小谷野敦『バカのための読書術』

この種の本にありがちなことではあるが、「バカのための」と書いてあるくせに著者は全然バカではない。東大文学部卒→東大大学院博士課程終了→ブリティッシュコロンビア大学学術博士→明治大学講師という、むしろ秀才の代名詞たる経歴である。そして著者は確かに「バカのための」と書いてはいるが、「バカの味方」になるつもりはさらさらないらしい。ただ、バカにも色々と種類はあって、難解な哲学がわからないなどのバカ(俺か?)には同情するし、書く側にも問題があるし、著者自身その種のバカである可能性は否定できないが、無知なバカと怠惰なバカは嫌悪している、と書いている。「バカでも事実(歴史)を基に考えることで頭の良い奴にも負けないことが可能だ」という著者なりの考え方から来ているのだが、うひぃ、かなり偉そうだよぉ(笑)
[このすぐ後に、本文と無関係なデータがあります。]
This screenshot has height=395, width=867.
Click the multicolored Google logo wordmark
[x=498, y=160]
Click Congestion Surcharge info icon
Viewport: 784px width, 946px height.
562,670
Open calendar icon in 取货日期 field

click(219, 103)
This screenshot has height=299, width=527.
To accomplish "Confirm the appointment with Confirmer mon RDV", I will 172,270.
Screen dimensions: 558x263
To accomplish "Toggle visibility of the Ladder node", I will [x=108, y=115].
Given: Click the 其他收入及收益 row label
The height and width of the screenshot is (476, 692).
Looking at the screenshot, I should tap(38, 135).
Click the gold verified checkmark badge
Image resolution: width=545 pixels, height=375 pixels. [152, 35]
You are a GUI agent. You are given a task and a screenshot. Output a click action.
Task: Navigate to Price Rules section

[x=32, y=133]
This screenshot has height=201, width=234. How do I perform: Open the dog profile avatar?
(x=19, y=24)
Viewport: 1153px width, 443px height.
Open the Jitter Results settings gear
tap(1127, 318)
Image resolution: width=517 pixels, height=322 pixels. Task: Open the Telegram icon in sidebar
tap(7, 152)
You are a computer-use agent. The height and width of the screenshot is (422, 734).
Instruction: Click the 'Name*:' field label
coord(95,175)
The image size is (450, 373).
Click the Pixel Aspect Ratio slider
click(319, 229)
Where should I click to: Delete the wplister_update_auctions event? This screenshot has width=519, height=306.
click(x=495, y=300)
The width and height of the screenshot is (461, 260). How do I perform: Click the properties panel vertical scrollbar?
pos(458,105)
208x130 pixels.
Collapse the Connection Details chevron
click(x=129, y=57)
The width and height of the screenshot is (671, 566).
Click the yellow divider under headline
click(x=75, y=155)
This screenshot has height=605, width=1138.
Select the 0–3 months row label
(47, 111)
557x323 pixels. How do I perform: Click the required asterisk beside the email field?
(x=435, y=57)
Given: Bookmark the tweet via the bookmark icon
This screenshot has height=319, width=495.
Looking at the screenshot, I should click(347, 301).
とりあえずコイツは自分のことを絶対バカだと思ってないネ!(笑)

もし一部分だけを読むなら、終章を読むことをオススメする。「意見」によって「事実」を捩じ曲げてはならない、という至極真っ当な主張なのだが、これを理解できない人が多すぎる。本書にも「日本は戦争で悪いことをした」という「意見」を言いたいがために「日本軍は南京大虐殺で30万人を殺した」という「事実でない嘘」を言うのはおかしい、と書いてある。全くその通り。「本当ならばナニを言っても良いのか」という問いは時にはノーだとすべき場面もあるかもしれないが、少なくとも嘘を事実として語るのはどんな場面でも許されない。

他には、例えば「読んではいけない本ブックガイド」で、折口信夫を「ほとんどが折口の想像と妄想の産物」と言い、中沢新一を「いんちき」と断じ、小林秀雄を「日本の表論文を非論理的にした最大の元凶」とぶった切るあたりは(賛同できるかは別として)呉智英のような過激で多少ピエロな痛快さに満ちている。そういった意味では笑える。